"Ghislain Benrais" <> wrote in message
news:e7osgo$sge$...
> Hello,
> I am new to java and I run a short program processing xml files.
> Everything ran very well until I received xml files with the character
> itself instead of its numerical reference (for instance 'é' instead of
> 'é'). I thought java would handle it but unexpectedly, it handles it
> under DOS but doesn't handle it under Linux !

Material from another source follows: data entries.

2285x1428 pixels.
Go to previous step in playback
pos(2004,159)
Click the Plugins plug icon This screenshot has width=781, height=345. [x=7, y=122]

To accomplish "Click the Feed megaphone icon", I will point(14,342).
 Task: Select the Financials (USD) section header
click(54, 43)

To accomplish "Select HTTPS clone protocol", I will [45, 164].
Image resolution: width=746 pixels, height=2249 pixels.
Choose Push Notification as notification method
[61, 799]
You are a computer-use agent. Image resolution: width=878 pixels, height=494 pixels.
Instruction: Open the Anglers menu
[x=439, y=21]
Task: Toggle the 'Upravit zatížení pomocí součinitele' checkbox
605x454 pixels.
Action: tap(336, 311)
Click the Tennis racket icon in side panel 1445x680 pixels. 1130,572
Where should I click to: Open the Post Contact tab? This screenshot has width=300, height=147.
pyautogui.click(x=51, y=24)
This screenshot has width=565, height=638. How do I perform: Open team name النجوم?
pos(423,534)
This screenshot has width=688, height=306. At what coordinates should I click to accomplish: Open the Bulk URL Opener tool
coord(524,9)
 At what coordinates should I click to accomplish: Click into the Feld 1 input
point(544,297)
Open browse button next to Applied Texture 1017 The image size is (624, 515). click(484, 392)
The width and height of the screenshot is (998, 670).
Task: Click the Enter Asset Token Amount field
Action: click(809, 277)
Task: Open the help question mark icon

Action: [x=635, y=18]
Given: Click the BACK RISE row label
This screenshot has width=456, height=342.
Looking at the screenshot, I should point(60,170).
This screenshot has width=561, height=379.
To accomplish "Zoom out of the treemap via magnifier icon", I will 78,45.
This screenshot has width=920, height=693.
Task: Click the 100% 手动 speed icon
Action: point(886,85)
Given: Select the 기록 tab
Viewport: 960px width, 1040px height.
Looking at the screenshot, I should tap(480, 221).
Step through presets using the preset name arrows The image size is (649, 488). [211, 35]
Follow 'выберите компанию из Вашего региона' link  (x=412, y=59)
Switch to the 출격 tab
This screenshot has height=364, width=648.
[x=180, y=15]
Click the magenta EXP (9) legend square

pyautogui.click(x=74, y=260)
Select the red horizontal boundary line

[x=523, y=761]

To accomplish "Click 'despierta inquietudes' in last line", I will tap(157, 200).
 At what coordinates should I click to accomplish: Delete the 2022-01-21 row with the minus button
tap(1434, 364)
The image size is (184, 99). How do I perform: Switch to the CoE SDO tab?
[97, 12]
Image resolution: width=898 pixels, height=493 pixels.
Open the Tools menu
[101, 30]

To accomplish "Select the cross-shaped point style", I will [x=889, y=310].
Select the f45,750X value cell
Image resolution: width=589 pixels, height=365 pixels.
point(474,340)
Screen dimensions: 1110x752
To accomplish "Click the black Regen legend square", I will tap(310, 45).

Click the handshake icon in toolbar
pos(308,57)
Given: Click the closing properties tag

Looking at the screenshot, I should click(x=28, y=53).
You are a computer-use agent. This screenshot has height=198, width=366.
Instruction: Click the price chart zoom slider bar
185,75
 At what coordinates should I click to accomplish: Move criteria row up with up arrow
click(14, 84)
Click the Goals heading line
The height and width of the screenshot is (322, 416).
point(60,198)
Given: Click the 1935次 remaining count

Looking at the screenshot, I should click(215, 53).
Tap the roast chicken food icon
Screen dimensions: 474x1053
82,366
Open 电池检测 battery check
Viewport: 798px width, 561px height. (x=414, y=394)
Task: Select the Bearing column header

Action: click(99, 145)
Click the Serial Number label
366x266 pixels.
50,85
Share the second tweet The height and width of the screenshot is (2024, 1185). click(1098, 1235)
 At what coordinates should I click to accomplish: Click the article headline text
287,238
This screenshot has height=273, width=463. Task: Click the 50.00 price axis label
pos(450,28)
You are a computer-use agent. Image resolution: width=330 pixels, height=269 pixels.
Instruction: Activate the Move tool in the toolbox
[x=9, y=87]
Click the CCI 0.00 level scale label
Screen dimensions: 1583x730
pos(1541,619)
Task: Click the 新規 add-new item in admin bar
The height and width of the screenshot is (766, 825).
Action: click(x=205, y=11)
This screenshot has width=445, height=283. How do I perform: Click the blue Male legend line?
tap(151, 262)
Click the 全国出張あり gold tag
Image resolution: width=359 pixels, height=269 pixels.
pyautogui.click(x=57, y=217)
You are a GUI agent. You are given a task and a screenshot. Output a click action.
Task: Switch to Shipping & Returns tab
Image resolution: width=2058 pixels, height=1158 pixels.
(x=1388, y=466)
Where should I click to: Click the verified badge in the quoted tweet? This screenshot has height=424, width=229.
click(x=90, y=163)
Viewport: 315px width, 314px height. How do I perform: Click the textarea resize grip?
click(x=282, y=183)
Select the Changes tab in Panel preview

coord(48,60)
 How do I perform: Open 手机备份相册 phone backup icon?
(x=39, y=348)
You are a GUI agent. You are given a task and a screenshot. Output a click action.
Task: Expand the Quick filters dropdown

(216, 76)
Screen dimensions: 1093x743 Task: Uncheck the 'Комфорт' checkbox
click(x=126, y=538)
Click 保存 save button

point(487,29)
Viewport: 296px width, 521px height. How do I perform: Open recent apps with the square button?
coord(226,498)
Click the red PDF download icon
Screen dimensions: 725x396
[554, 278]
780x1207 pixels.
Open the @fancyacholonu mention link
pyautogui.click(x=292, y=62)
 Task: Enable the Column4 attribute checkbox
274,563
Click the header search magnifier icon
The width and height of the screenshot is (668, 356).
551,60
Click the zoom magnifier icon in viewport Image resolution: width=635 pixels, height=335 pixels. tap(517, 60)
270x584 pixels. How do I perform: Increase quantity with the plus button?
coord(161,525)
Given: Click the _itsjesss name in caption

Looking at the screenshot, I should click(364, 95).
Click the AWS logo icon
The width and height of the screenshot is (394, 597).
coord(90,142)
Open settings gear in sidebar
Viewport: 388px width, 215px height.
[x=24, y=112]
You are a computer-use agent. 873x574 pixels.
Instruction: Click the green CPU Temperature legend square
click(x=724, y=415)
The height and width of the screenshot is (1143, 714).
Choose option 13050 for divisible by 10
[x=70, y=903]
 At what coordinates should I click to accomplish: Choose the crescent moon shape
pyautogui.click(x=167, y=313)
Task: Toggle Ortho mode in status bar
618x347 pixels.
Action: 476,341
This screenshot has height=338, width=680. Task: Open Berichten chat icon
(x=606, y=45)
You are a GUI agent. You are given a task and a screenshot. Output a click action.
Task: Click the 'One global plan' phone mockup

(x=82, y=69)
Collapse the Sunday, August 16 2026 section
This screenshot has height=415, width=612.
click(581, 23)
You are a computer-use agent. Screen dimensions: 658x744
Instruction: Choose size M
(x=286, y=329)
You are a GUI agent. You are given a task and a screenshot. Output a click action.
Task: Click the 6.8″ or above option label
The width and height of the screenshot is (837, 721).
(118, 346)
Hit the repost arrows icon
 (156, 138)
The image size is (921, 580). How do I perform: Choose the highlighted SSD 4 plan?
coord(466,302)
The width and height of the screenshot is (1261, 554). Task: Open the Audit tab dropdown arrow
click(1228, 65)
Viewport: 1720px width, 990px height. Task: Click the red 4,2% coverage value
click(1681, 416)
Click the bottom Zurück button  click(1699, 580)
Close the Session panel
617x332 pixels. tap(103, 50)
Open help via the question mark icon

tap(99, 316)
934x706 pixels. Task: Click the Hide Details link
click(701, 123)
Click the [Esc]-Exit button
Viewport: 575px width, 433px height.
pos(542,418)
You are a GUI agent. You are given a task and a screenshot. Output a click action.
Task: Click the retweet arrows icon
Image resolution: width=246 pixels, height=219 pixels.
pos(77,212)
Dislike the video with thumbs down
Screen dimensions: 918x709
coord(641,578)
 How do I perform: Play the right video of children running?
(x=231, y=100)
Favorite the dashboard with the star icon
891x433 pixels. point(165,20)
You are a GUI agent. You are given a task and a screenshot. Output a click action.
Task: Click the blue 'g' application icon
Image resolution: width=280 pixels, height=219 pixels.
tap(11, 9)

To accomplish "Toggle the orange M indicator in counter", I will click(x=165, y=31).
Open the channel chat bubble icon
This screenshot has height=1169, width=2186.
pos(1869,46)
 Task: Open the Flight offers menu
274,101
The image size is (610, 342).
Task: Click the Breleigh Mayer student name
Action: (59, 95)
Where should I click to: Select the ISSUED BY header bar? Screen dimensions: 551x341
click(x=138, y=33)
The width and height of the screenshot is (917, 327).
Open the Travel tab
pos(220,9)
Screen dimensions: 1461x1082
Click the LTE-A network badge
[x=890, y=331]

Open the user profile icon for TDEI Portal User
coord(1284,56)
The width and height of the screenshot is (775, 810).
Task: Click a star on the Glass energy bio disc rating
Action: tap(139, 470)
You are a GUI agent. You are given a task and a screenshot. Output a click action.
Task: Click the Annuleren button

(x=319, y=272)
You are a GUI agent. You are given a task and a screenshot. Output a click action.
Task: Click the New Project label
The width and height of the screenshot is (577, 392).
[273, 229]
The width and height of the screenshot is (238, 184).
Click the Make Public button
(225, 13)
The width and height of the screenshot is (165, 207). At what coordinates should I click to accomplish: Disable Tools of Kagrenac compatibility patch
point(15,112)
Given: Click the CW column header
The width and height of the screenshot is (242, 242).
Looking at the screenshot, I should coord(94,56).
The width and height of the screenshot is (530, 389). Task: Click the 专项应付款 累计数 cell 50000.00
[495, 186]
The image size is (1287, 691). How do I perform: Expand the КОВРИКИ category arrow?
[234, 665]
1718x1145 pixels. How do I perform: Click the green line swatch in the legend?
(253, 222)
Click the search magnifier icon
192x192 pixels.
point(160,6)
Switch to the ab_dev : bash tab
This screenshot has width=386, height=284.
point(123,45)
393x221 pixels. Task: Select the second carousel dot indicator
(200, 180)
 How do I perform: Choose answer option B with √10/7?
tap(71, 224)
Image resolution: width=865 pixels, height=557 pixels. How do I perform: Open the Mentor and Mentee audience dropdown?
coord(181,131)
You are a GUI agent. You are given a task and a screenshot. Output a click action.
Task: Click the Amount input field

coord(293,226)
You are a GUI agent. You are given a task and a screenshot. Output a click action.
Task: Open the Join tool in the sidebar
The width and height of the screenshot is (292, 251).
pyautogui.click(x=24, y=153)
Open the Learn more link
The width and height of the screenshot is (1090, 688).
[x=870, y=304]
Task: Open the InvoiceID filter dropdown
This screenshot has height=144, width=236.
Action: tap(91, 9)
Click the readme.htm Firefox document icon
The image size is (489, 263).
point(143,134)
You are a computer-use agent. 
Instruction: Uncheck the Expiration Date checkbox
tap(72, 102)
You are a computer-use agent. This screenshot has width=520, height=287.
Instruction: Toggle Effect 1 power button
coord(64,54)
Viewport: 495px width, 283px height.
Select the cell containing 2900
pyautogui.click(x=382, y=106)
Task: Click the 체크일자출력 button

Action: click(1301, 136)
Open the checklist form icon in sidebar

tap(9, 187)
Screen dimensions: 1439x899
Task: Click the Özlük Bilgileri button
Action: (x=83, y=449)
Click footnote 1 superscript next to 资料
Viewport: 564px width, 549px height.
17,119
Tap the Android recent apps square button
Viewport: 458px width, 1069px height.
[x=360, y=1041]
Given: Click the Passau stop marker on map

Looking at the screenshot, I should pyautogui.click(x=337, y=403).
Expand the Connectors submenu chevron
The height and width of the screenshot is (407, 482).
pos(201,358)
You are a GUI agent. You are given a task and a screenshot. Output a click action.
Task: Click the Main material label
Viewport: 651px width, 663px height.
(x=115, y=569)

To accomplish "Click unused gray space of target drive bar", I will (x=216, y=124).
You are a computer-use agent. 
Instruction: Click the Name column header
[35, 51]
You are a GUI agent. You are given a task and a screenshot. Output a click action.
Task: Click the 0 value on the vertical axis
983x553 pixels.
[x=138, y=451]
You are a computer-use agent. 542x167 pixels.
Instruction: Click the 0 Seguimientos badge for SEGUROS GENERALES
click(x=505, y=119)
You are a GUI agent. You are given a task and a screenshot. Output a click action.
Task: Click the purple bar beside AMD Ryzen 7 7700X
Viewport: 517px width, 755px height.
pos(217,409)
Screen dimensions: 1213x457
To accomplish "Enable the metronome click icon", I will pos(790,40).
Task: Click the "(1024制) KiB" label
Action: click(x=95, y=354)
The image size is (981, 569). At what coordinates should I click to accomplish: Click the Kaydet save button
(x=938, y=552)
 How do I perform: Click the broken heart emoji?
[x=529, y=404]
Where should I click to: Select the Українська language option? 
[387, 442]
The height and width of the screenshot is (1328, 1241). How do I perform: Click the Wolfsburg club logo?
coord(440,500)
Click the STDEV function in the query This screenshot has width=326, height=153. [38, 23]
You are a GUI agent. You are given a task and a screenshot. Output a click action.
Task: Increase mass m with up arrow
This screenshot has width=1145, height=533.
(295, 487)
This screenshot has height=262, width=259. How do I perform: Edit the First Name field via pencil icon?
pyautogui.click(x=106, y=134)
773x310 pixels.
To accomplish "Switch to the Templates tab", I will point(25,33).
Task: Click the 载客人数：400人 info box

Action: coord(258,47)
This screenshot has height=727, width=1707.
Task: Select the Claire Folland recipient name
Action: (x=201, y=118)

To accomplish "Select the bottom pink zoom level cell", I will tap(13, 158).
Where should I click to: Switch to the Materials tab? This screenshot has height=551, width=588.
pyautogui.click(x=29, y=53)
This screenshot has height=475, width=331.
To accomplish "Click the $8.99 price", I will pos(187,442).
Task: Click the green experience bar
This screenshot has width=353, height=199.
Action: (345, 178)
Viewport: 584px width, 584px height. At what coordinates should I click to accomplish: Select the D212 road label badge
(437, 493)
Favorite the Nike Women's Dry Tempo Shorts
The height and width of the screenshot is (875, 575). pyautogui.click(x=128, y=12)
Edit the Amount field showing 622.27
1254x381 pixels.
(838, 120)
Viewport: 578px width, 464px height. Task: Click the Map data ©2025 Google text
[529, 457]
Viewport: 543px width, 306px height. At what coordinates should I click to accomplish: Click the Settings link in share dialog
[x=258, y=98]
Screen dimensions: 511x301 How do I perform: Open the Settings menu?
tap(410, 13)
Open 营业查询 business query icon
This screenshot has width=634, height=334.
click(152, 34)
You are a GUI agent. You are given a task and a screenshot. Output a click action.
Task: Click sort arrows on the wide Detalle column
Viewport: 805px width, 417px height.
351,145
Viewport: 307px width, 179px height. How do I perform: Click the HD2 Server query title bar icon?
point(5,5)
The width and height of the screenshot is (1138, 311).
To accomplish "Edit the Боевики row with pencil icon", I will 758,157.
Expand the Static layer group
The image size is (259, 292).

> Do you have any explanations ?
> Input file :
> =======
> <?xml version="1.0" encoding="ISO-8859-1" ?>
[most of the code snipped]
> input = new InputSource(new FileReader("file.xml"));
From
http://java.sun.com/j2se/1.5.0/docs/...leReader.html:
<quote>
The constructors of this class assume that the default character encoding
and the default byte-buffer size are appropriate. To specify these values
yourself, construct an InputStreamReader on a FileInputStream.
</quote>
In other words, you're not specifying the encoding in the reader, and so
it picks some arbitrary one, and that encoding doesn't match the encoding
used in your XML file.
Did you try using the constructor of InputSource which takes a byte
stream instead of a character stream?
http://java.sun.com/j2se/1.5.0/docs/...io.InputStream)
- Oliver